## Data
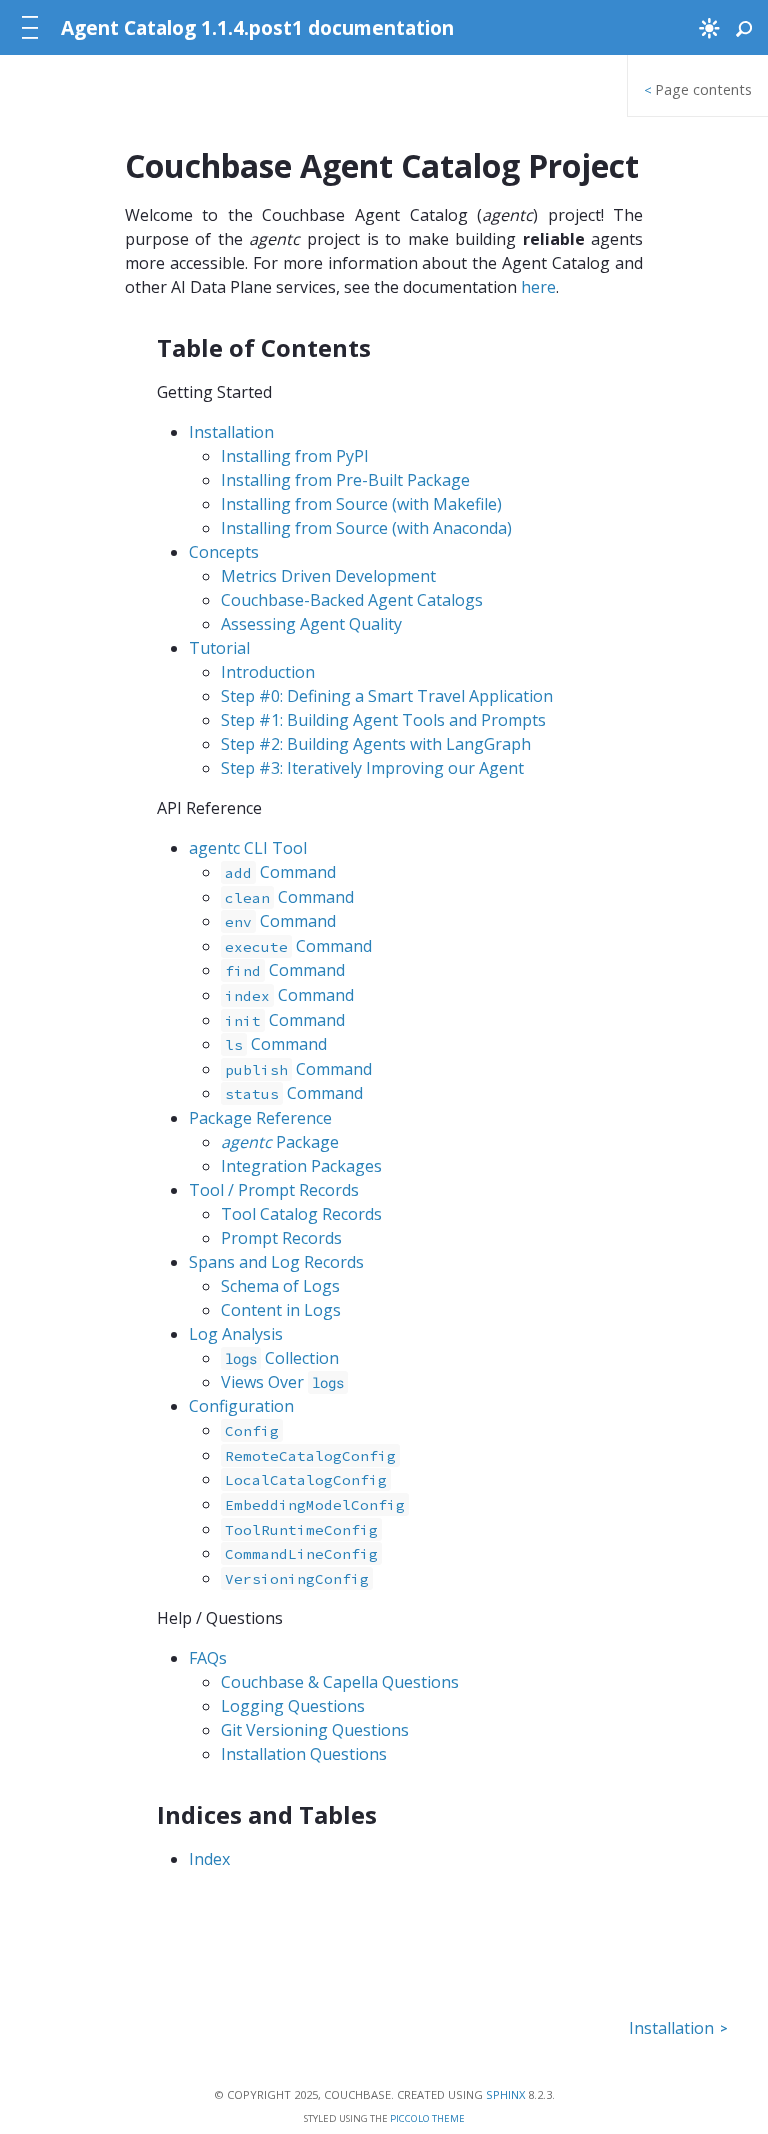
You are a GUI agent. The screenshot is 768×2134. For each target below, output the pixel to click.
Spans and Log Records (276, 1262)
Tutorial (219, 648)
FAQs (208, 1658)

--

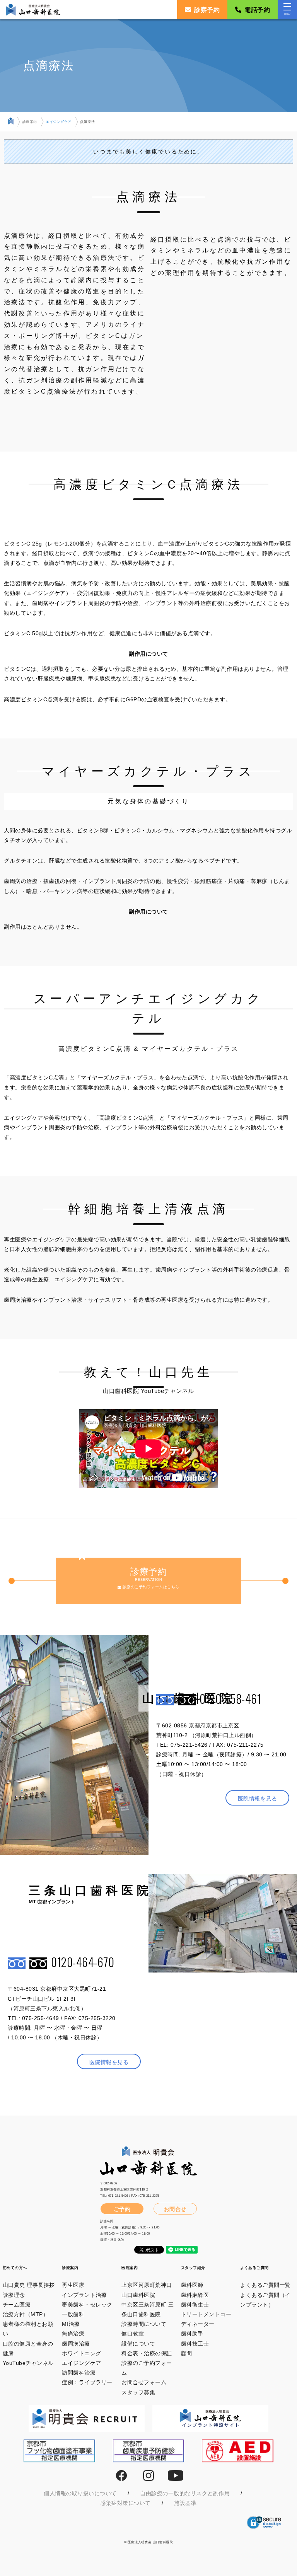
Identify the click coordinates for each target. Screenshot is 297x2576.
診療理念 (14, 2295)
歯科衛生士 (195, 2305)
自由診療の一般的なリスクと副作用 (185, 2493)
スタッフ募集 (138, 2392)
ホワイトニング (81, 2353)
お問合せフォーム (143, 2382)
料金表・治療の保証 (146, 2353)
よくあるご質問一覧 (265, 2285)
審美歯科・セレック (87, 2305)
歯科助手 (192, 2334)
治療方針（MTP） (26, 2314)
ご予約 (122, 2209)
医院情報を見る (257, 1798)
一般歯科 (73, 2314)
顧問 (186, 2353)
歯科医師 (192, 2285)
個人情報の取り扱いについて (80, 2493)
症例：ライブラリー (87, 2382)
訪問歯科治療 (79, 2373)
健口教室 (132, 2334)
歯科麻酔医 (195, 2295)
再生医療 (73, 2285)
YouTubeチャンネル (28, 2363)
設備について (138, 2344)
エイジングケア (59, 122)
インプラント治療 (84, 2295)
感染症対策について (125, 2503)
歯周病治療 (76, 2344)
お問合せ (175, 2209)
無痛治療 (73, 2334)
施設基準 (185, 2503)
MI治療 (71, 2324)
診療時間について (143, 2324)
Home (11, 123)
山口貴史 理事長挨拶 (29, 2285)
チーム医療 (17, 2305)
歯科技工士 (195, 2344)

## Assignment
How many lines in the entries above include the string "click"? Answer with the number only.

## Response to the task
2